Provide an exact repetition of every entry, with no word altered.

· · · · ·

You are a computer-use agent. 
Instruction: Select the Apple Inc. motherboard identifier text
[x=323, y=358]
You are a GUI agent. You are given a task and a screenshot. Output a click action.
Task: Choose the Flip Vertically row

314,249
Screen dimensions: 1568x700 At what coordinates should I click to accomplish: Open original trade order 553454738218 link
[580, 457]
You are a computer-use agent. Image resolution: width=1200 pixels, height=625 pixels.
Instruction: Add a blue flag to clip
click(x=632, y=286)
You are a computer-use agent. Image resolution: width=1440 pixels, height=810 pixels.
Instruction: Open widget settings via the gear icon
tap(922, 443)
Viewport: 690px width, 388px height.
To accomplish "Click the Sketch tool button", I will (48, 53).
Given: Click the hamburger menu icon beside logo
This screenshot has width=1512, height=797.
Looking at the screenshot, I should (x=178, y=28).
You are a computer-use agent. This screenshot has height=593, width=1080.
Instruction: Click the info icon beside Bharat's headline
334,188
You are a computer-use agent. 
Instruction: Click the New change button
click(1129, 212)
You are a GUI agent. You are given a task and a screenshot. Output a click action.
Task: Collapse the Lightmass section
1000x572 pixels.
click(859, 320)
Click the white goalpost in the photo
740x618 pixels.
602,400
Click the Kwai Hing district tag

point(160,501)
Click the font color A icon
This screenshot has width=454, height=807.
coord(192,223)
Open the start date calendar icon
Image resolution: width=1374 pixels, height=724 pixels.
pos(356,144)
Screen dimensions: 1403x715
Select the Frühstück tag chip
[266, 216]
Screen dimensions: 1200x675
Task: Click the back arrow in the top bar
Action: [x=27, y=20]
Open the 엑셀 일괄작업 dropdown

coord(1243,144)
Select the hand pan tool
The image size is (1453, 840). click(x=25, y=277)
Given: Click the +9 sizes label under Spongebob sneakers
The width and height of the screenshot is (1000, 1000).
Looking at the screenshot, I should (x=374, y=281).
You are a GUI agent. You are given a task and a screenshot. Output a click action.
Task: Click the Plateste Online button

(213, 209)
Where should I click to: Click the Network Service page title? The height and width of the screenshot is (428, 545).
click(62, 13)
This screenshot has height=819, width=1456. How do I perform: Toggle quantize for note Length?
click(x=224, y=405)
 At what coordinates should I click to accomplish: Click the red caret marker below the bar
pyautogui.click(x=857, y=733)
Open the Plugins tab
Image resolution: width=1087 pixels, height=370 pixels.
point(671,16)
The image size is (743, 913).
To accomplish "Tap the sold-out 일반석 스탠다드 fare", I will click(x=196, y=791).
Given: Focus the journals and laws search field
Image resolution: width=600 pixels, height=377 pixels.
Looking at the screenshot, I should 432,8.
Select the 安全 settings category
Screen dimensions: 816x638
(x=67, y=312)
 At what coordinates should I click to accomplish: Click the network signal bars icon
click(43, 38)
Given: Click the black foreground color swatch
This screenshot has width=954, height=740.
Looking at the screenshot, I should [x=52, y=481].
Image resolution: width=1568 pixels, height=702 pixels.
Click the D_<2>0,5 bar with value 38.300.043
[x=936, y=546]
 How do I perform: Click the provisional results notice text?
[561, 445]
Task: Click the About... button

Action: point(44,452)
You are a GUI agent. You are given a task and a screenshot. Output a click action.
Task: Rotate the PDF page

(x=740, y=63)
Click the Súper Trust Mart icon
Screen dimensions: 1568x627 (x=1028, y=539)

· · · · ·

▶ _SOLUTION BELOW_:
You are a computer-use agent. 
Instruction: Select the Apple Inc. motherboard identifier text
[x=323, y=358]
You are a GUI agent. You are given a task and a screenshot. Output a click action.
Task: Choose the Flip Vertically row

314,249
Screen dimensions: 1568x700 At what coordinates should I click to accomplish: Open original trade order 553454738218 link
[580, 457]
You are a computer-use agent. Image resolution: width=1200 pixels, height=625 pixels.
Instruction: Add a blue flag to clip
click(x=632, y=286)
You are a computer-use agent. Image resolution: width=1440 pixels, height=810 pixels.
Instruction: Open widget settings via the gear icon
tap(922, 443)
Viewport: 690px width, 388px height.
To accomplish "Click the Sketch tool button", I will (48, 53).
Given: Click the hamburger menu icon beside logo
This screenshot has width=1512, height=797.
Looking at the screenshot, I should (x=178, y=28).
You are a computer-use agent. This screenshot has height=593, width=1080.
Instruction: Click the info icon beside Bharat's headline
334,188
You are a computer-use agent. 
Instruction: Click the New change button
click(1129, 212)
You are a GUI agent. You are given a task and a screenshot. Output a click action.
Task: Collapse the Lightmass section
1000x572 pixels.
click(859, 320)
Click the white goalpost in the photo
740x618 pixels.
602,400
Click the Kwai Hing district tag

point(160,501)
Click the font color A icon
This screenshot has width=454, height=807.
coord(192,223)
Open the start date calendar icon
Image resolution: width=1374 pixels, height=724 pixels.
pos(356,144)
Screen dimensions: 1403x715
Select the Frühstück tag chip
[266, 216]
Screen dimensions: 1200x675
Task: Click the back arrow in the top bar
Action: [x=27, y=20]
Open the 엑셀 일괄작업 dropdown

coord(1243,144)
Select the hand pan tool
The image size is (1453, 840). click(x=25, y=277)
Given: Click the +9 sizes label under Spongebob sneakers
The width and height of the screenshot is (1000, 1000).
Looking at the screenshot, I should (x=374, y=281).
You are a GUI agent. You are given a task and a screenshot. Output a click action.
Task: Click the Plateste Online button

(213, 209)
Where should I click to: Click the Network Service page title? The height and width of the screenshot is (428, 545).
click(62, 13)
This screenshot has height=819, width=1456. How do I perform: Toggle quantize for note Length?
click(x=224, y=405)
 At what coordinates should I click to accomplish: Click the red caret marker below the bar
pyautogui.click(x=857, y=733)
Open the Plugins tab
Image resolution: width=1087 pixels, height=370 pixels.
point(671,16)
The image size is (743, 913).
To accomplish "Tap the sold-out 일반석 스탠다드 fare", I will click(x=196, y=791).
Given: Focus the journals and laws search field
Image resolution: width=600 pixels, height=377 pixels.
Looking at the screenshot, I should 432,8.
Select the 安全 settings category
Screen dimensions: 816x638
(x=67, y=312)
 At what coordinates should I click to accomplish: Click the network signal bars icon
click(43, 38)
Given: Click the black foreground color swatch
This screenshot has width=954, height=740.
Looking at the screenshot, I should [x=52, y=481].
Image resolution: width=1568 pixels, height=702 pixels.
Click the D_<2>0,5 bar with value 38.300.043
[x=936, y=546]
 How do I perform: Click the provisional results notice text?
[561, 445]
Task: Click the About... button

Action: point(44,452)
You are a GUI agent. You are given a task and a screenshot. Output a click action.
Task: Rotate the PDF page

(x=740, y=63)
Click the Súper Trust Mart icon
Screen dimensions: 1568x627 (x=1028, y=539)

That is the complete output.